Just south of Arles the landscape morphs into a flat salt pan to the sea, and it really does encompass all of the above. We rub shoulders with the glamour and the glamourous walking the streets or laying on the beach at Stes-Maries-de-la-Mer, before heading to our “husienda ranch” to ride the famous white horses of the Camargue.
Never before have we seen a sign warning people from bulls and horses!!!
The horses are hardy and bred for the cattlemen who breed the Camargue bulls – cowboy country, French style. Horseback riding is probably the best way to indulge in the terrain of the Camargue, getting on to the salt pans, almost touching the Flamingo and Camargue bulls! It’s a brilliant experience in France. ( Thanks Susanne for suggesting it!)
From the sandy salt planes we head north west, towards and through the Parc Naturel des Grands-Causses. The landscape is different again! Rugged, rolling, dry. We feel we could be in Arizona or Australia as we cross the “desert rouge”, rock and rich, ploughed soil, a bright red. We climb narrow winding roads and enjoy spectacular views. Antonio and I are both delighted and surprised and thoroughly enjoy the drive.
Stopping at villages a lot more like Spain and Italy – set on hills, filled with stone buildings, church bells and spires, small communal squares, fountains spouting water 24 hours a day, outdoor wash houses, shutters on windows, afternoon siestas! Even the tunnel system of building that we have not seen since Taponneco! It’s relaxing and fun.
Our reward at the end of our 3 days drive is to arrive at the country house of Gilles, Muriel, Orancie & Odelie, friends of our “international” friends in London, Ray & Iaskara.

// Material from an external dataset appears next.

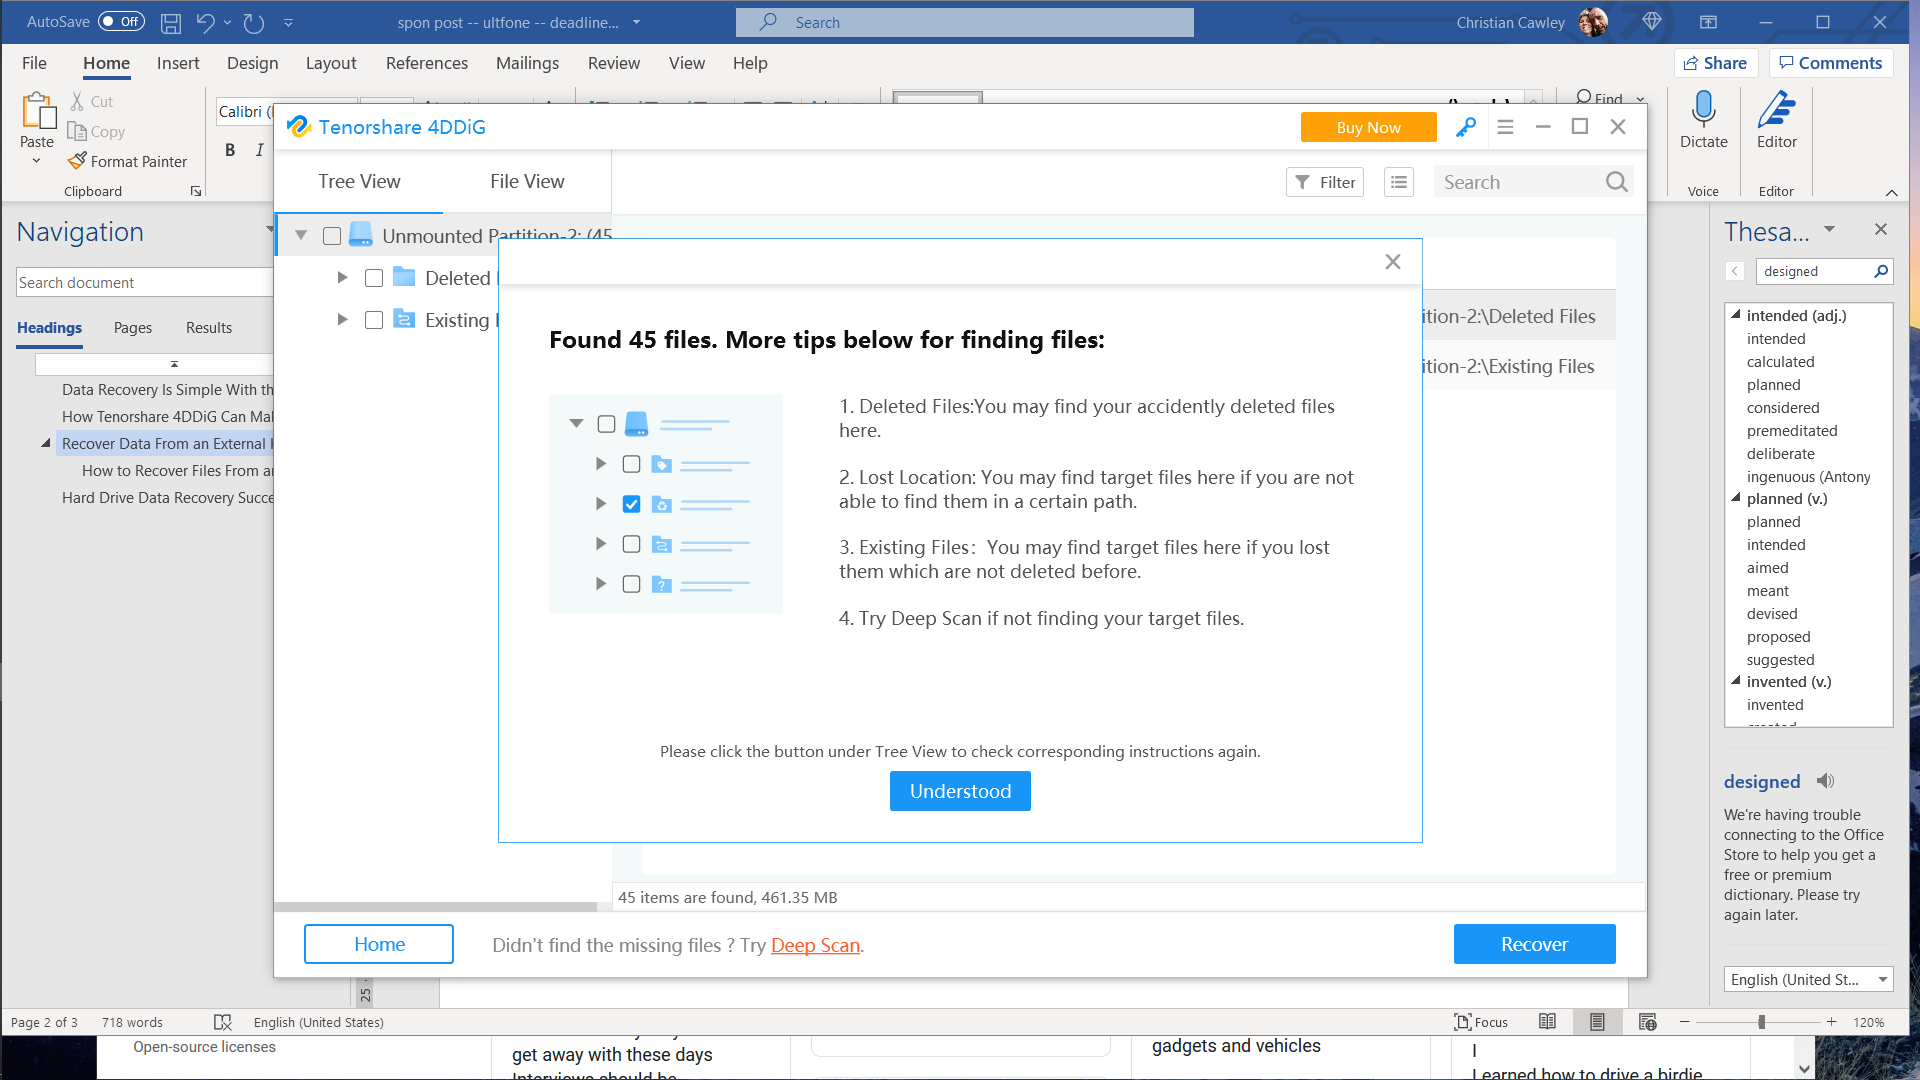Image resolution: width=1920 pixels, height=1080 pixels.
Task: Expand the Unmounted Partition-2 tree item
Action: pyautogui.click(x=301, y=235)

Muriel and Gilles live in Toulouse and their country home is in the village that Gilles was born and raised. As he says to us, “his roots are here – very deep and wide roots!” Their hospitality was heart warming. A tour through the local villages and local country roads – we are glad he was driving!!
The following morning we walk to another nearby village, Montirat, and unbeknowingly arrive as one of the locals (great friend of Gilles we discover) offers to take us on a tour! Its a special weekend in France when all the churches and museums are open and free! We just timed it well. Bernard has excellent English and gives us a idea of life right here 1000 years ago. In its heyday there was up to 1000 people living in the village. 10 years ago it was zero! Today, about ten. Three of the population are English or American. Like the cavalry, riding in with their dollars and pounds, bringing life back to the villages. We end the tour at the church, over 600 years old – the church we later discover, where Gilles and Muriel were married!.
We loved our time spent with Muriel and Gilles, at their country house and with their daughters. Sunday lunch was superb and included locally grown vegetables and cheeses……. plus a delicious homemade apple tart from Gilles mum. Later, Gilles and the girls made work on an old table they are covering in mosaic and Muriel took us for a walk to the garden belonging to the farm over 100’s of years. More fresh figs for Antonio! We meet Gilles family everywhere……. it’s life from the days when 50 hectares was a BIG farm that supported families with 12 children. Gilles mother had 11 siblings, many still living here and we meet uncles and aunts and cousins, still so much a part of this soil. Warm and wonderful, it has been a perfect end to this visit to France and we look forward to seeing them as we make our back in Winter!